_Dataset records:_
[Start of Attachment]

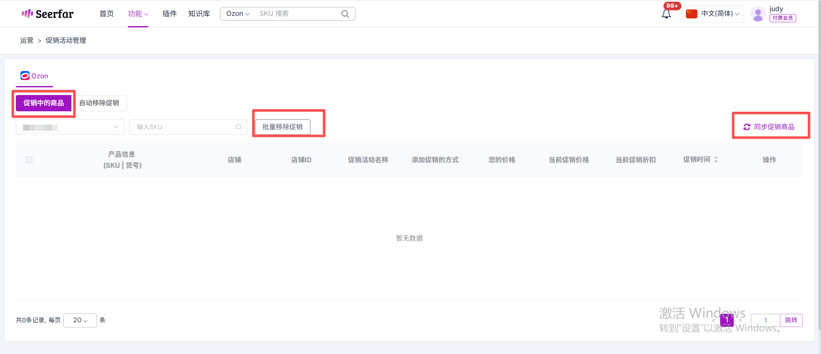Viewport: 821px width, 354px height.
Task: Click the 跳转 button
Action: 791,320
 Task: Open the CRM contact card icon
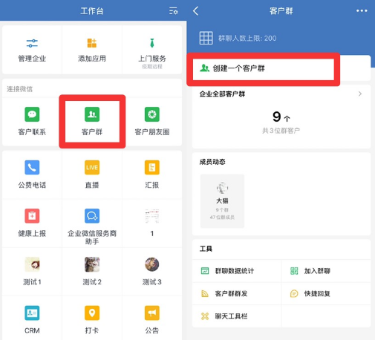pyautogui.click(x=32, y=313)
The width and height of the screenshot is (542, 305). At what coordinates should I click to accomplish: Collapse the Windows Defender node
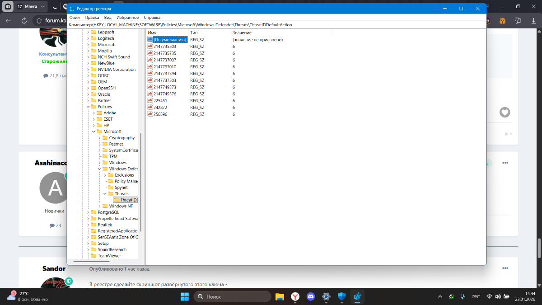(x=99, y=169)
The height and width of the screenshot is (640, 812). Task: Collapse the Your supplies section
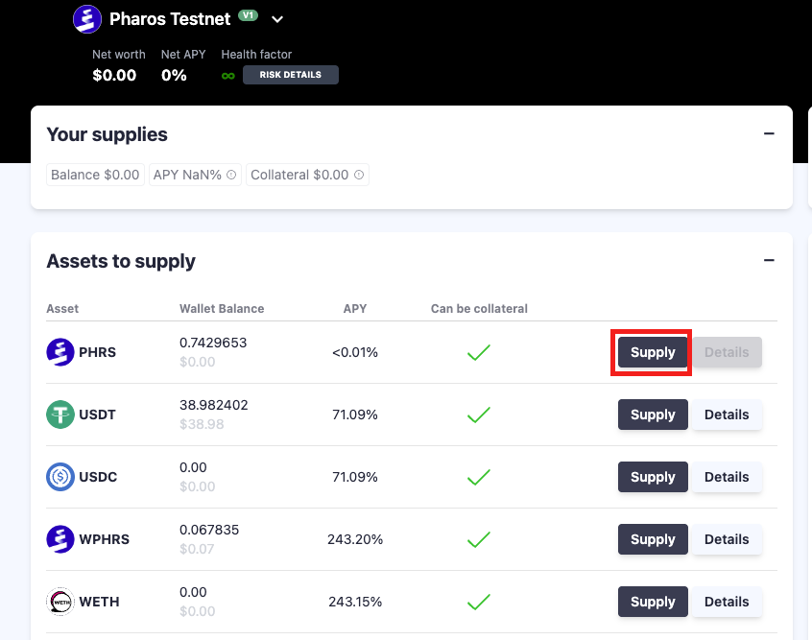coord(769,134)
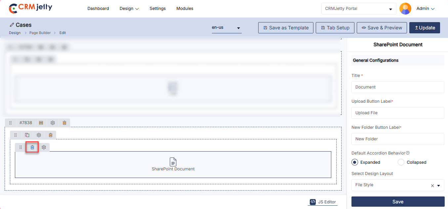Viewport: 448px width, 209px height.
Task: Click the CRMJetty logo
Action: tap(30, 8)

[End of Attachment]

_Action item:_ Where the line with "Task: Open the CRM contact card icon" appears, begin there and transcribe exactly through the last line of the data, leaving all pictures aside.

_Answer to the problem:_
 Task: Open the CRM contact card icon
pyautogui.click(x=32, y=313)
The width and height of the screenshot is (542, 305). At what coordinates should I click to accomplish: Collapse the Windows Defender node
(x=99, y=169)
The height and width of the screenshot is (640, 812). Task: Collapse the Your supplies section
coord(769,134)
Viewport: 448px width, 209px height.
Task: Click the CRMJetty logo
Action: tap(30, 8)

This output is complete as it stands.